At 04:14 AM 9/13/98 +0200, you wrote:
>Question: In linear address space mode, is it still Z80 (MSX)
>compatible?
>From Zilog Z380 user's manual, chapter 3:
The Z380 has a native and an extended mode.
In native mode the Z380 is compatible with the Z80. It can only execute
code in the first 64K of memory. Using a trick you can access data anywhere
in memory, but in the default configuration this is also restricted to the
first 64K.
In extended mode the Z380 can use up to 4GB of linear addressable memory.
Also values on the stack will become 32-bits values.
The Z380 can switch from native mode to extended mode, but it can't switch
from extended mode to native mode. This is not nice for MSX, so an MSX Z380
hardware design has to cope with this. For example, it could be solved by
performing a soft reset which terminates an extended mode program and
returns to native mode. The system ROM should be able to detect such a
self-generated reset and don't reboot the entire system.
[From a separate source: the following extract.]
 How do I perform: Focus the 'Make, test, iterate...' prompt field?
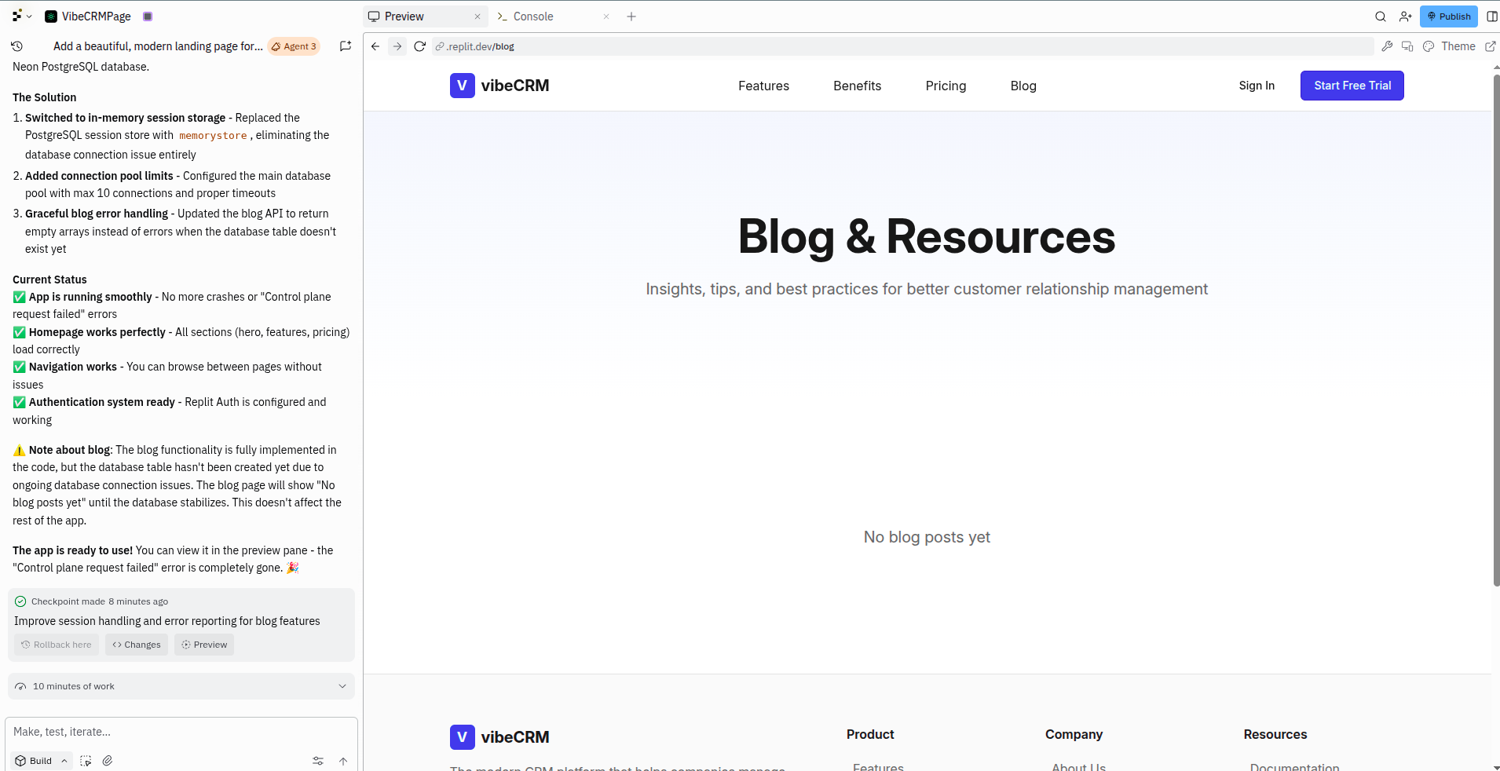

To answer your question: in extended mode (linear address space mode), the
Z380 is not compatible with the MSX. For example the 32-bits values on the
stack make it incompatible.
Is this a bad thing? Not really, because I can hardly imagine any linear
address space mode that is compatible with the MSX. For example, how would
you store a return address on the stack?
The Z380 is an improvement over the Z80 for MSX because:
- In native mode, it's Z80 compatible, so nothing is lost.
- Even in native mode, it's faster than Z80:
* higher clock speeds
* less clockticks per instruction
* pipeline and prefetch cue
Probably an MSX2 with Z380 would be faster than a turbo R.
- Specific MSX380 programs would be even faster, by using 32-bit data
manipulation and linear addressing.
About the MS-DOS 640K deja-vu feelings:
How bad this turns out depends on what the MSX380 system software will be
like. If you want to call native-mode (16-bit) routines from an extended
mode (32-bit) program, you would have to do DOS4GW-like tricks. The only
way around this is to write system software in both 16-bit and 32-bit code.
The 16-bit code is used for MSX compatibility, the 32-bit code is used by
new MSX380 programs. The 16-bit code would be easy to make, because most of
it is already written (system ROMs, diskROMs, MSX-DOS). The 32-bit code
would have to be written from scratch, which is a lot of work.
But the time of the DOS-expanders (DOS4GW) on MS-DOS was not the worst
time. The time period before, where some programs used only low memory
(below 640K), some used XMS and some used EMS, that time was really bad. It
meant rebooting very often to select the optimal memory configuration for
the program you were about to run.
I think we can learn something from what happened to the PC.
One option is to write a lot of 32-bit code, and make a WinNT-like system:
system is all 32-bit code, but still has the ability to run 16-bit code. A
nice solution, but so much work that it could delay the release of the
MSX380 system by a couple of years. Maybe later, once the MSX380 is already
released.
The other option is to make a system that depends very much on 16-bit code,
like DOS4GW. For example (hard)disk access would be done in native mode.
The bad thing is that you have to switch mode for some system calls and
mode switching would involve a soft reset (as described before) so would be
very slow. The good thing is that it's very much compatible with existing
MSX hardware and software.
Maybe an inbetween system is also possible. For example using 32-bit
drivers that can either perform a task in extended mode, or switch back to
16-bit mode and call already present system routines like the diskROM.
Something like Win95, but hopefully with less bugs.
Note that all these considerations only apply when using the Z380 in
extended mode. To use it in native mode, very little new software is needed.